Harden began to build a following in Fairfield through his signature product, the Coastal, which is a traditional hot buttered lobster roll native to Connecticut — a contrast to the cold mayo rolls often found in Maine. Crucial to the lobster roll business’ success was its adherence to simplicity — the Coastal is composed of bread, butter and lobster with only a dash of secret seasoning across the top.

The business was doing well enough, though there were some problem areas. Chief among them was the issue of seasonality that prevented LobsterCraft from being a year-round business. Being situated initially in the northeast, Harden had little choice but to open in the summer and close up shop during the winter.

“Now that we have such a great team, we figured out how to stay open all year,” Harden said.

LobsterCraft’s operations took a hit when the pandemic came around in 2020. The biggest consequence was the loss of employees, leaving about 30 people in the team, albeit loyal and eager to work for the business. And while food remained reasonably available during this time, items such as napkins and forks were hard to come by, causing LobsterCraft to adopt a strategy of flexibility.

“I remember we kept telling each other to just be flexible and let’s figure it out,” Harden said. “I think we are coming out of this ahead of the game and much more knowledgeable.”

Today, supply chain issues appear to be dwindling for the business, though prices remain an issue.

“The prices have all gone up,” Harden said, “but supply itself, I think we’re starting to see a lot more steady stuff. Our biggest problem was the substituting of things that we really wanted, and that’s waning off now.”

In 2020, Harden was joined in his business by his friend Tom Gordon.

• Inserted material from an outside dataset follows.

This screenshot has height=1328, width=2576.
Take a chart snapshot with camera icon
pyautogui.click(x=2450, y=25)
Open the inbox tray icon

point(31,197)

“I’ve watched Mike build and sustain LobsterCraft as a one-man band for a number of years,” said Gordon, the company’s investor relationships director. “It was something I personally loved eating, but I also saw some promise in expanding it.”

Harden and Gordon began to envision a franchise operation. They have expanded in Connecticut with locations in Greenwich and West Hartford, and have already opened sites in Florida and Rhode Island, with expansion plans for California and Nevada. Harden and Gordon also have eyes on the global markets.

In addition to opening more restaurants, they have worked to make LobsterCraft a wholesale distributor of lobster, providing supply both to its own locations and to other restaurants and distributors, as well as providing products such as lobster roll kits and soups to retailers.

“We always envisioned our ability to leverage access to lobster through Mike’s contacts in the industry,” Gordon said. “That vertical integration I think was as important as the corporately run stores that we were envisioning opening.”

To help accomplish their vision for financial expansion, Harden and Gordon got in touch with Connecticut-based CPA firm FML, which helped put together a pitch deck and structure the convertible note for LobsterCraft. Most of the investors during the first valuation raise were family and friends, with industry contacts also in the mix.

“LobsterCraft was looking to raise capital and expand their presence here in Connecticut and also explore other options for the business,” said Julie Gionfriddo, director of advisory services at FML. “Tom has relationships in the business, as does Mike, so there were some investors who were more strategic-type investors who know the restaurant business, who really operate a business in that space and were interested in helping to fund and lend their expertise to LobsterCraft.”

The first raise was a success thanks to LobsterCraft’s proven track record for producing quality lobster rolls and its future plans for expansion and vertical integration winning over investors.

“The raise itself was oversubscribed, which I found incredibly heartening,” Gordon said. “I think it speaks to the quality of the product. Mike’s product has won regional and national awards since he launched it.”

FML continues to provide its services to LobsterCraft in accounting and taxes and, crucially, preparing for another pitch to investors.

“Right now, we’re actually helping them put together that next-round investor communication,” Gionfriddo said. “We’ll continue to help them in any way that they need to support their growth.”